昭和34(1969)年3月の国会で、岸信介首相も「政策として核兵器は保有しないが、憲法としては自衛のための最小限の核兵器を持つことは差し支えない」と答弁している。その後も「自衛上の小型の核兵器保有」は違憲ではないとの日本政府の立場は今も変わっていない。自民党の加藤紘一氏(現在は引退)などは、中川政調会長の発言を受けて、「国際的に大きな波紋を呼ぶ。世界のなかで最も核兵器を保有してほしくないと思われている国は日本だ。自衛隊にはかなりの力がある。そこに核を持つ構想があるとなると、北朝鮮の核保有よりショッキングなことになる」と語ったが、日本人の生命と安全を守るべき政治家の発想とは思えない発言である。とくに「北朝鮮の核保有よりショッキングなことになる」などという発言は、防衛庁長官を2度も経験者した政治家としてはあまりにもお粗末すぎる認識であった。
<核こそ最大の抑止力>
戦後の日本は米国の核の傘と日米安全保障条約によって守られてきた。しかし、自分の国は自らの力で守るという体制を構築するうえでは、核武装は必要である。北朝鮮の核・ミサイルの脅威や中国の動向に対しては、最大の抑止力となるからだ。

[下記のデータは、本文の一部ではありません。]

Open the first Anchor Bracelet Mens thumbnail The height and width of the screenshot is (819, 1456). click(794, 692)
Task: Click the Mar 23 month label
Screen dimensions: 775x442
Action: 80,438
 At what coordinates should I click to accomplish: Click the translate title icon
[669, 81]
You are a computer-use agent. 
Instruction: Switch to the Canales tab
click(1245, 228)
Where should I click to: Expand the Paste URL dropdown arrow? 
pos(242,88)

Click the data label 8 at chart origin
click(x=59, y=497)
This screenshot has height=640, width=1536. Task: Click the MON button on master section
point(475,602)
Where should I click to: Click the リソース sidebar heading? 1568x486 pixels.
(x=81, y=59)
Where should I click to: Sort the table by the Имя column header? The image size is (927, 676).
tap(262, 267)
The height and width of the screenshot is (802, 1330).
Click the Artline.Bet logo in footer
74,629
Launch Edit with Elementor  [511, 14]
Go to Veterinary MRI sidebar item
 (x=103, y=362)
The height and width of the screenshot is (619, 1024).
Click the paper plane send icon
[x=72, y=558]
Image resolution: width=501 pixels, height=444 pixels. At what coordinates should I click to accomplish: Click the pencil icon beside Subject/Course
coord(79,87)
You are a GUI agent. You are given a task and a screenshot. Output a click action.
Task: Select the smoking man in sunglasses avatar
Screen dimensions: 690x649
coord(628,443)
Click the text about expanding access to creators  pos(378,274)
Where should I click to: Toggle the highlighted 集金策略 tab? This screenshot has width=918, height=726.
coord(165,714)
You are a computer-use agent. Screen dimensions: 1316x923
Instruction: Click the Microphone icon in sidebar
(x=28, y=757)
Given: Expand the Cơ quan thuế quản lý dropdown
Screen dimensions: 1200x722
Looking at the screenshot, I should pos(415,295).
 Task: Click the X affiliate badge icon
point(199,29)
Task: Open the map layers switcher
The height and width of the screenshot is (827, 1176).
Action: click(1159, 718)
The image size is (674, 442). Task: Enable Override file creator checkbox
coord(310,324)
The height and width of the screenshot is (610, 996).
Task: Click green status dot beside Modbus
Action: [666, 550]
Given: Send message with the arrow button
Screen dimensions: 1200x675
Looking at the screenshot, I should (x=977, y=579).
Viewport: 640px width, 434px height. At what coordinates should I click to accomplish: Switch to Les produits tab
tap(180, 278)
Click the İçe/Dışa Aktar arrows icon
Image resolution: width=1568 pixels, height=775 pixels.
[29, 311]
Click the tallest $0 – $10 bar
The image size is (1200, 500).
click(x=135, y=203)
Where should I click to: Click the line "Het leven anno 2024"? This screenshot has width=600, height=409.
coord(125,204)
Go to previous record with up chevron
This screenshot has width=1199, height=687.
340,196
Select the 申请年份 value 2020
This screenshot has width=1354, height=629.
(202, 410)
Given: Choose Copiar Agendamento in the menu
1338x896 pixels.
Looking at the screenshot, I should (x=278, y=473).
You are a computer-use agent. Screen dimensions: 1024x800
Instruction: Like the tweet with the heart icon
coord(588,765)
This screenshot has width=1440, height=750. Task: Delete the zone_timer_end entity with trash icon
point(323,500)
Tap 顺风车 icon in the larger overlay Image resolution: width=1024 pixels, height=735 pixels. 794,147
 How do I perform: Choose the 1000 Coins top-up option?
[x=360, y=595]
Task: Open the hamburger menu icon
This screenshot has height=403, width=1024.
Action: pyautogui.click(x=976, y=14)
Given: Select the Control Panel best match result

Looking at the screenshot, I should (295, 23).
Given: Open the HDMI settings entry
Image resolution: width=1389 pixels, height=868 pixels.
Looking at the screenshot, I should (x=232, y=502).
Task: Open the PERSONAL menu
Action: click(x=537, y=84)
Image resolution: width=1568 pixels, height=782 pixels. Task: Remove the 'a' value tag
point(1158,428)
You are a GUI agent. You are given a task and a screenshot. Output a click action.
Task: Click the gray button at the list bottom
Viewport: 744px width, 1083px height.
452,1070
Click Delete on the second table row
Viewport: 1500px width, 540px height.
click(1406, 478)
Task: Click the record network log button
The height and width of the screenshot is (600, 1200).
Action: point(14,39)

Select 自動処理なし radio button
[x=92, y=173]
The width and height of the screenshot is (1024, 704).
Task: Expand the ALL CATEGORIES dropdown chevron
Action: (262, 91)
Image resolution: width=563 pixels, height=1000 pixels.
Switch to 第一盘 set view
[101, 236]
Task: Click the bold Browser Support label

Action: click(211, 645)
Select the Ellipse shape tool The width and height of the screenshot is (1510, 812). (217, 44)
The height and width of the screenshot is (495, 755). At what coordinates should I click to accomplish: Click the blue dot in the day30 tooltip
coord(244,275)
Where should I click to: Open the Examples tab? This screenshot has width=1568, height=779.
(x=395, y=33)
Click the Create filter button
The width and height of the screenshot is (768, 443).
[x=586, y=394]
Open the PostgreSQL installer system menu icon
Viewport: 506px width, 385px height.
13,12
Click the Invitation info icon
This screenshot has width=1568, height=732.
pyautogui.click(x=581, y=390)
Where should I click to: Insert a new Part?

日本自らが当面の間、核武装する意思がないのであれば、北大西洋条約機構(NATO)加盟の国々(ベルギー・イタリア・オランダ・ドイツ)が米国と締結しているニュークリアシェアリング(常時米軍の核搭載艦船に乗務して、自国が核攻撃を受けた場合は、直ちに米軍から核使用の指揮権の譲渡を受けることのできる仕組み)を米国との間で締結することも、日本は1つの選択肢として研究するべきである。安倍晋三政権は、日本の安全保障政策を考えるうえで、核武装議論から逃げるべきではないと、私は思う。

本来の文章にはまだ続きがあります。